Yes, I can do it for less than $1 in parts. That’s not to say it’s the *right* 
way to do it. Yes, I can have it “done" (locked up) in a few hours (from 
scratch, including the parts). That’s not to say you *should* do it that way. 
My way most certainly should not be your way. The stuff I have sitting around 
is not the stuff you have lying around. What I paid may not be what you pay. 

We spend a lot of time playing “I can do it cheaper”. Unless a few months of 
your time *really* is worth $10, the “cheaper” part simply does not count past 
some point. The cost of even one meal out over several months will wipe out 
that advantage. Doing it with a part that is running a 10 bit ADC that really 
gives you 8 bit performance will indeed impact the result. It’s cheaper, but 
how much struggle will there be to make it work well? Will it add a month or 
three to the project? Will you start over from scratch? Who knows. Are we 
comparing a board anybody can get for < $15 to just the cpu on another board .. 
maybe we are. If what counts is a price that somebody got once, I have  boards 
that I got for free. Do they count as $0 in a project? There’s really no value 
even going down that road. 

Each time this comes up on the list, we typically spend a month with everybody 
tossing up their favorite board. We each post several messages talking about 
the great deal we got. We never seem to get around to actually doing much with 
those cheap boards compared to the time everybody spends extolling their 
virtues (and ignoring their drawbacks). A $50 board is no different than a $1  
board in this case. They both have near zero impact on the total investment in 
the project. If they did / do - buy a $135 OCXO based GPSDO rather than the 
$185 LTE board. That puts you $50 and months of your time ahead. 

If you want to start from scratch and get a result that is “OCXO” caliber, it 
will take a while. 1x10^-10 is not your target.
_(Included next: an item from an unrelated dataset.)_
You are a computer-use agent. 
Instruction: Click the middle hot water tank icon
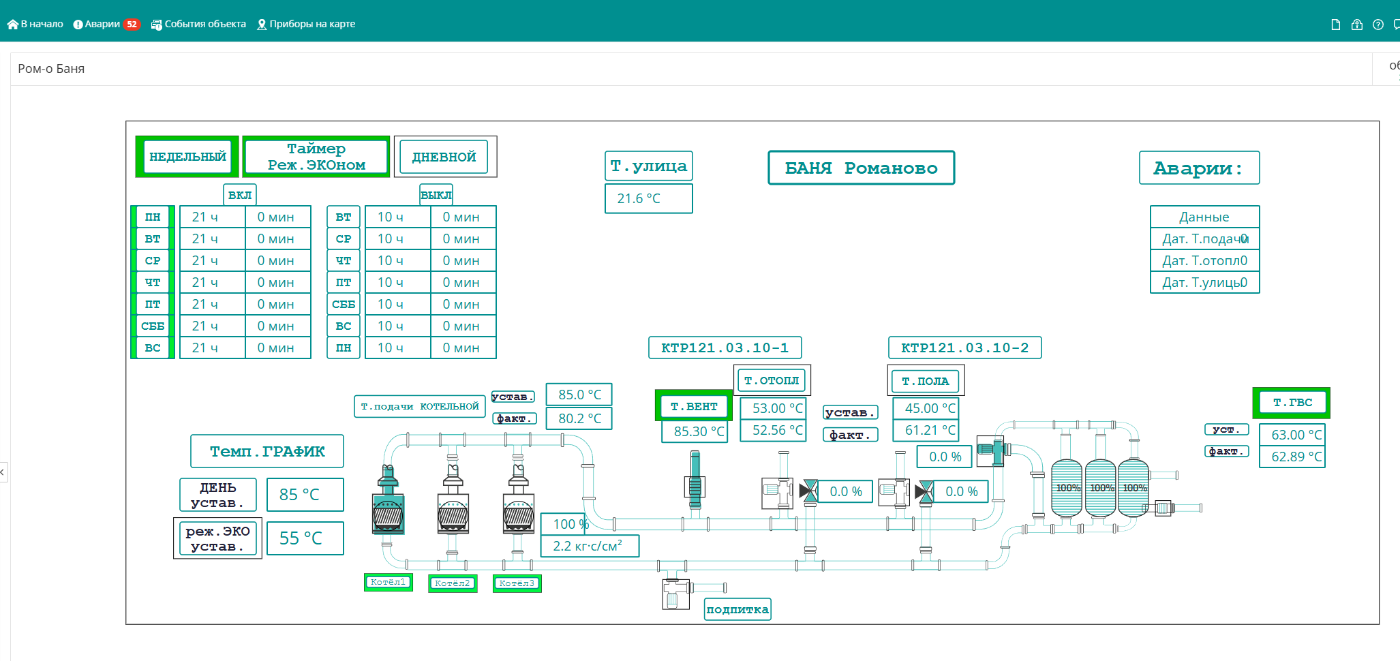1101,487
The LTE part pretty much does 
that. Your target is at least 1x10^-11 short term and much better a you go to a 
few hundred seconds. In order to say you have hit it, you need to test it and 
verify that you have hit it. No I can’t do a run that takes a month to verify a 
part I build in a short time.Nobody can do that, it takes time. No I don’t have 
a gizmo that’ stable to 1x10^-13 over a month sitting in the basement. If I 
already had that, why would I need to put an OCXO on a LTE board? I have to do 
some work simply to do the test (like build several and cross check them). 

How much time does the testing take? You want something around 100 samples for 
a good ADEV number. You need data out to 1,000 seconds (and more likely 10,000 
seconds) to check the loop out. Each run will be in the 1 to 10 days range. 
Once you have it “right” you really need to check it over a month or two to 
watch for GPS “once a day” issues. If you have a really good setup, you will 
get good data 4 runs out of 5. With a basement setup, that may drop to 2 in 5. 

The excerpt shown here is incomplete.